Please note: I AM NOT A DOCTOR. If you want medical advice, talk to your doctor. Whatever I post, there is probably some surgeon or other health care provider somewhere that disagrees with me. If you want to know what your surgeon thinks, then ask him or her. Check out my blog.
Well of course!
Many insurance companies have you jump through many hoops before they will approve you for surgery, such as medical clearances from different specialists, a sleep study, a psychologist, and up to 6 months of supervised weight loss. Even if you meet the 'qualifications' they will deny you for skipping these steps.
If your employer did not add wls in their insurance program, then you can be denied because of that, no matter what.
Valerie
DS 2005
There is room on this earth for all of God's creatures..

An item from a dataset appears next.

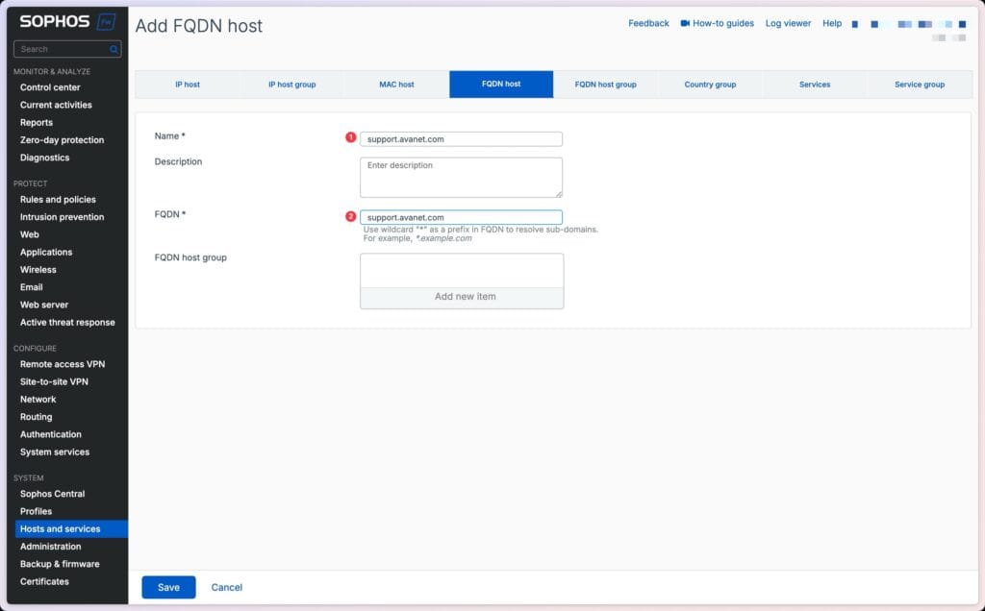
Task: Cancel adding the FQDN host
Action: (x=227, y=587)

next to the mashed potatoes
No, I am just always one of those 2nd guessers. Worry Warts, may have you! haha. I got a letter saying I was eligible for surgery. I completed my steps of 6 months diet program & psychologoical eval. I was told I may have to do a 7 month for weight loss (from the surgeons office) so it was a complete 6 months, not just 6 months of recorded weights. However all that was submitted was 6 months of recorded weights, and I was still approved, so I was wondering if they would turn around and deny me, if I didn't have 6 full months of weight loss.

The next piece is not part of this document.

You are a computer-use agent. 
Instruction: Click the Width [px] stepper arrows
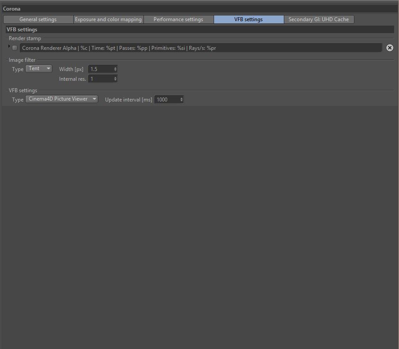[115, 69]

I *met* all the requirments. They wanted 6 month supervised diet, the sheet was filled out for all 6 months. However my PCP counted our first visit as the first weigh in. That was submitted to the surgeon who submitted that, along with my psychological eval. My surgeon called to tell me I was approved for surgery, and I got a copy of a letter that was sent to the surgeron saying I was eligible for services. How is this not an approval? What am I saying is, theres no reason that they would approve me (which I believe I am), and then go back to the drawing board, and deny me? I guess I am just overly worried.
You can be eligible for the services without being approved. My approval letter used the exact wording of you are approved for XYZ surgery. What your surgeon got was a letter saying you are eligible, meaning you are covered for the surgery once you complete the requirements and they are submitted to the insurance company, then they have 30 days to let you know if you are approved or if they need more info. They should send you a letter too if you are approved so if only your surgeon got the letter I'm thinking that is to tell him that you have the correct type coverage that covers bariatric surgery and now he can send in what ever requirements they ask for. Insurance is very tricky and specific, that is why they usually have a certain person handle all of it. Good luck but you aren't approved until you have your own letter in your hands.
Whose requirments? My insurance companies requirements (which I have fullfilled) or my surgeons requirments? I called UHC and asked them if i was approved for surgery, and she said yes. When i asked her if being eligible in my letter was the same as approved, she also said yes. So do you think she was lying, and I should be still waiting for a letter of approval?